Is your SAN’s cache killing tempdb?

Let’s start with definitions

Many SANs have caching built in. What kind of cache is important, because if you’re dealing with non-SSD storage underneath, you could be waiting for a really long time for it to respond.

Let’s start with some definitions of the most popular caching mechanisms available for SANs. I’m not going to say ‘only’, because some vendor out there might have some proprietary stuff going on that I haven’t heard of.

Write-through: Much like synchronous Mirroring or AGs, writes have to be confirmed twice. They’ll write to the cache, but they’ll also write to the underlying disks, and then throw a secret handshake saying that it’s committed and all is well. This SUCKS if your underlying pool of disks are slow, saturated, or otherwise abused.

Write-around: Basically does this to the cache, skipping it entirely, and writing to disk. This can be fast, but then any data you write directly to disk will have to be read into cache when something needs it. If your application relies heavily on recent data, this can be a really lousy choice.

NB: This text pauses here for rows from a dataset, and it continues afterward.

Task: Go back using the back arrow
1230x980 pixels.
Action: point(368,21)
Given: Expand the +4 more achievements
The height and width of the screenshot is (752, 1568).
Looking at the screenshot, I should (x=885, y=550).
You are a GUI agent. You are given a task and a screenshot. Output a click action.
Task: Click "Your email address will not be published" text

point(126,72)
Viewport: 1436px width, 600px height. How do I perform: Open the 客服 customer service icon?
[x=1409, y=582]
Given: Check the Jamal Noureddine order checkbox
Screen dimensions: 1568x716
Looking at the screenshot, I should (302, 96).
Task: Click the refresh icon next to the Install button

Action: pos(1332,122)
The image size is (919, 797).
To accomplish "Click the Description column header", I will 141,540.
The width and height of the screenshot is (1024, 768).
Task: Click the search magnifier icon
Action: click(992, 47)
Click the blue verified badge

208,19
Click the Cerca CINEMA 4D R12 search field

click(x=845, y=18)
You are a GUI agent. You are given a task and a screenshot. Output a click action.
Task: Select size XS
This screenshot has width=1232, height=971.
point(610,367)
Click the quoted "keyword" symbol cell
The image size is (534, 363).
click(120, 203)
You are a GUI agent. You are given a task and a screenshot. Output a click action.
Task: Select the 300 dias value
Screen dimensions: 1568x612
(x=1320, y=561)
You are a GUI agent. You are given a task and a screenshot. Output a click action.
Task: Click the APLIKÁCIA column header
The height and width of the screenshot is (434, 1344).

Write-back: Like good ol’ asynchronous commits, this writes to the cache, says everything is cool, and eventually writes it to hard storage. That means your most recent data is in cache and available, but maybe not on the most stable ground just yet. If you have slow disks underneath, and the power goes out before it writes to them, you could potentially lose some data here, unless your cache has some resiliency built in. So be careful what you wish for, here.

Why tempdb?

Because you people beat so much tar and sand out of it that you’re either going to strike oil or find a new dinosaur. If writes here are slow; if SQL is waiting more than 1 second for data to just write out to here, all of your subsequent reads are at the mercy of those writes.

  • What’s the sense in tuning a query that will always have overhead writing to tempdb?
  • Users complain that inserts are slow because you have a trigger (you know those use tempdb, right?) that stalls out for three seconds at run
  • Your maintenance (DBCC CHECKDB, indexes sorted in tempdb) can’t finish because your tempdb write stalls are the envy of only a Gutenberg Press.

The moral of the story

If you’re using local storage, there’s no excuse for not going SSD.

If you went out and got yourself an expensive SAN, and now you can’t afford to put good drives in it, you’re SAN poor and you made a bad choice.

If you run tools like CrystalDiskMark or DiskSpd, you’re using SQL’s DMVs to check on disk performance, or your monitoring tool is showing bad write latency, check to see what kind of caching you’re using. Start asking questions about the underlying drives, the SAN connections, and ask for numbers from your SAN admin. Downloading more RAM won’t fix slow writes!

Thanks for reading!

Brent says: Intel’s speedy 400GB PCI Express SSDs are down in the $700 range. Just do it.